Can collagen cause weight gain? Learn how collagen supplements affect metabolism and what role they play in body composition and healthy weight management.

What Is Collagen and Why Do People Take It?

Collagen is the most abundant protein in the human body. It is a key structural component of skin, bones, cartilage, tendons, and connective tissue. As we age, the body's natural collagen production declines, which is why many people turn to collagen supplements in the form of powders, capsules, or drinks. These products are widely marketed to support skin elasticity, joint health, and muscle function.

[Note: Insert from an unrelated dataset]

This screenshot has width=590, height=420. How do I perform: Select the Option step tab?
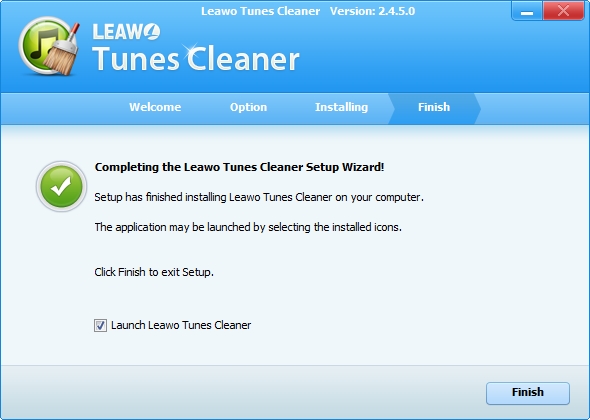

Can Collagen Cause Weight Gain?

A direct weight gain from collagen is generally not to be expected. Hydrolyzed collagen and other collagen supplements are low in calories and contain no significant amounts of fat or carbohydrates. However, there are a few aspects worth considering in relation to body weight:

  • Water retention: In rare cases, collagen supplementation may contribute to short-term water retention in tissues, which can cause a temporary and minor increase on the scale. This is not actual fat gain.
  • Caloric content of the product: Some collagen products, especially flavored powders or bars, may contain added sugars or other ingredients that increase total caloric intake.
  • Muscle building: Since collagen is a protein, it can support muscle growth when combined with resistance training. As muscle mass weighs more than fat mass, the scale may show a slight increase even while body fat decreases.

Collagen and Satiety

Interestingly, several studies suggest that collagen protein may produce a stronger feeling of fullness compared to other proteins such as whey protein. This could help reduce overall caloric intake, which would be more conducive to weight loss than weight gain. A study published in the journal Appetite found that hydrolyzed collagen promoted satiety significantly more than whey protein.

Collagen and Body Composition

Collagen may have a positive effect on body composition. Research indicates that collagen peptide supplementation, when combined with resistance training, can increase lean body mass (muscle mass) and reduce body fat percentage. While total body weight may slightly increase, overall body composition improves. This is generally considered a beneficial health outcome.

When Should You Be Cautious?

People who need to manage their weight carefully should keep the following in mind:

  • Read the nutritional information of the collagen product carefully to avoid hidden calories from additives or sweeteners.
  • Factor collagen supplements into your daily total protein intake, as collagen also provides calories (approximately 4 kcal per gram of protein).
  • Consult a physician before taking protein supplements if you have pre-existing kidney conditions.

Recommended Dosage

Studies typically use and recommend 5 to 15 grams of collagen peptides per day. This amount provides between 20 and 60 kilocalories, which has no meaningful impact on body weight as part of a balanced diet. Personalized guidance from a doctor or registered dietitian is always advisable.

Summary

Significant weight gain from collagen is not to be expected when using a low-calorie product and following recommended dosages. On the contrary, collagen may support healthy weight management over time through its satiating effects and its role in preserving and building lean muscle mass.

References

  1. Zdzieblik D et al. - Collagen peptide supplementation in combination with resistance training improves body composition and increases muscle strength in elderly sarcopenic men. British Journal of Nutrition, 2015.
  2. Rubio IG et al. - Oral ingestion of a hydrolyzed gelatin meal in subjects with normal weight and in obese patients. Eating and Weight Disorders, 2008.
  3. Shaw G et al. - Vitamin C-enriched gelatin supplementation before intermittent activity augments collagen synthesis. American Journal of Clinical Nutrition, 2017.